Though it's not Trump's first tongue-in-cheek denigration of Bolton's notorious hawkishness, it's certainly the most brutal and blunt take down yet, and frankly just plain enjoyable to watch. When host Chuck Todd asked the president if he was “being pushed into military action against Iran” by his advisers in what was clearly a question focused on Bolton first and foremost, Trump responded:
“John Bolton is absolutely a hawk. If it was up to him he'd take on the whole world at one time, okay?”
Trump began by explaining, “I have two groups of people. I have doves and I have hawks,” before leading into this sure to be classic line that is one for the history books: “If it was up to him he'd take on the whole world at one time, okay?”
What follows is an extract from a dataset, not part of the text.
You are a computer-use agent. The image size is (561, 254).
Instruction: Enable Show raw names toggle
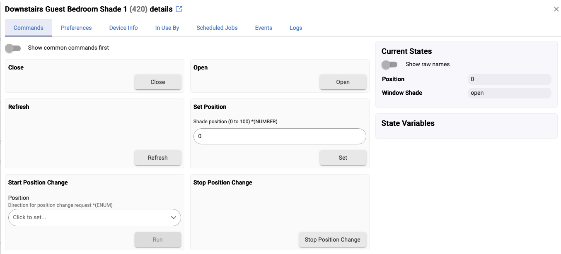(389, 65)
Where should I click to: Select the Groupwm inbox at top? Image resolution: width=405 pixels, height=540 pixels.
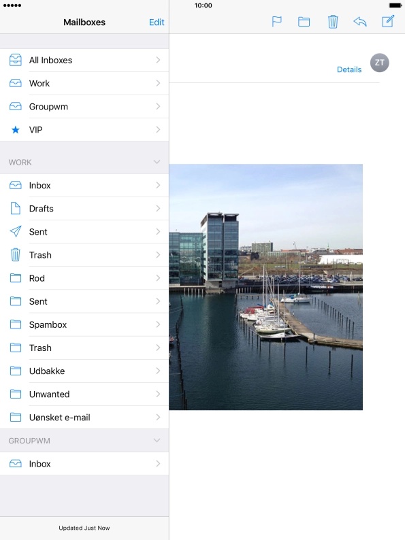(84, 106)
During this section of comments focused on US policy in the Middle East, the president reiterated his preference that he hear from "both sides" on an issue, but that he was ultimately the one making the decisions.
When pressed on the dangers of having such an uber-hawk neo-conservative who remains an unapologetic cheerleader of the 2003 Iraq War, and who laid the ground work for it as a member of Bush's National Security Council, Trump followed with, “That doesn't matter because I want both sides.”
And in another clear indicator that Trump wants to stay true to his non-interventionist instincts voiced on the 2016 campaign trail, he explained to Todd that:
I was against going into Iraq... I was against going into the Middle East. Chuck we've spent 7 trillion dollars in the Middle East right now.
It was the second time this weekend that Trump was forced to defend his choice of Bolton as the nation's most influential foreign policy thinker and adviser. When peppered with questions at the White House Saturday following Thursday night's dramatic "almost war" with Iran, Trump said that he "disagrees" with Bolton "very much" but that ultimately he's "doing a very good job".
Bolton has never kept his career-long goal of seeing regime change in Tehran a secret - repeating his position publicly every chance he got, especially in the years prior to tenure at the Trump White House.
Tucker's epic "bureaucratic tapeworm" comment:
But Bolton hasn't had a good past week: not only had Trump on Thursday night shut the door on Bolton's dream of overseeing a major US military strike on Iran, but he's been pummeled in the media.
Even a Fox prime time show (who else but Tucker of course) colorfully described him as a "bureaucratic tapeworm" which periodically reemerges to cause pain and suffering.